I have to stand up a little on my toes to do it, but my body conforms and presses against hers now like we fit together.
 
And even though she has a metal breast plate, even though it’s cold and I can feel it through my dress, I press myself against her.
 
My mouth finds hers like we each possess a gravity that calls to the other.
 
Her lips are full and soft, like velvet, as my mouth meets hers, as I inhale and breathe in all that is Virago.
 
The scent of sandalwood is all around me, of a musky spiciness, and leather, as she wraps her arms around my waist, as I wrap my arms tightly around her neck, like I’ll never, ever let go.
 
And maybe I won’t.

Her kiss is magic.
 
It’s more than I could have imagined (and did imagine), as she drinks me in deeply, her tongue against my tongue, her warmth consuming me.
 
Her hands are tight at the small of my back, but then she’s lifting me up, and she’s spinning me around and I laugh against her as I stop kissing her for just one small moment.
 
But then I’m back on earth again, and I’m holding tighter to her, because I’ll never let go this time.

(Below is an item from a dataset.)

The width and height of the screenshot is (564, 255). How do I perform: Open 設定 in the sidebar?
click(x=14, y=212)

All of those moments where I thought she was flirting with me, all of those moments where I wanted to tell her, and so desperately, how I felt about her…and all this time, she’s been feeling the exact same way about me.
 
I take a deep breath as, again, Virago picks me up gently around my waist.
 
She lifts me up, her arms tight around my ribs as she holds me to her, and then I’m back on the ground, Virago’s smiling mouth captured in my own.

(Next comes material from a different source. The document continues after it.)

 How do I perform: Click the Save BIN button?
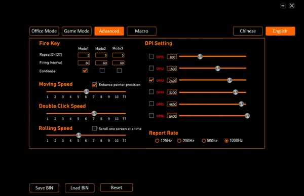(44, 188)
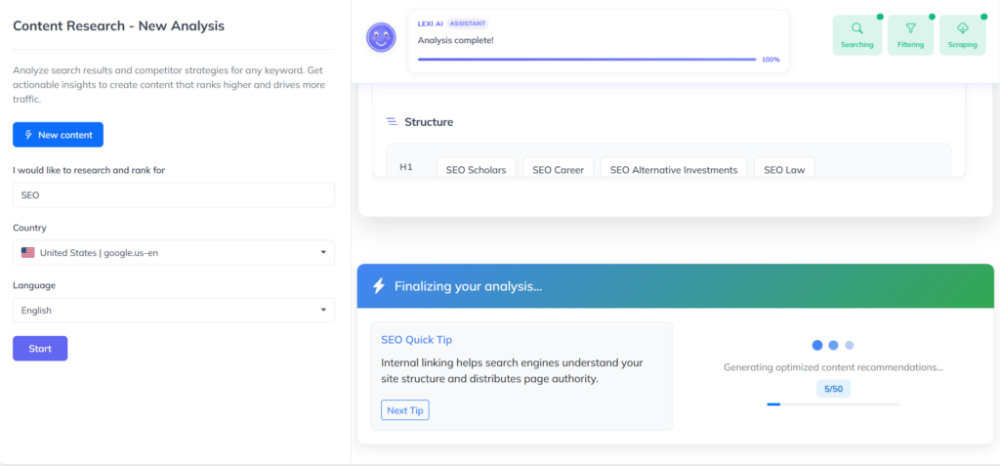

“Virago,” I whisper, when we stop for a moment, when Virago’s forehead is pressed to my own, and I realize that she’s panting against me.
 
From the exertion of jousting and sword-fighting, or from something else, I’m not exactly certain.
 
Not until her eyes open and she pins me to the spot with her gaze that has darkened with want and need do I realize my want is reflected in her, too.
 

She wants me as much as I want her.
 

“Holly,” she whispers, the word low and guttural.
 
A thrill races through me, a shiver I can’t contain, and I stare up at her, all of the want and need that I’ve pushed down or repressed in me whenever I looked at her coming to the surface now with such an intensity that it takes my breath away.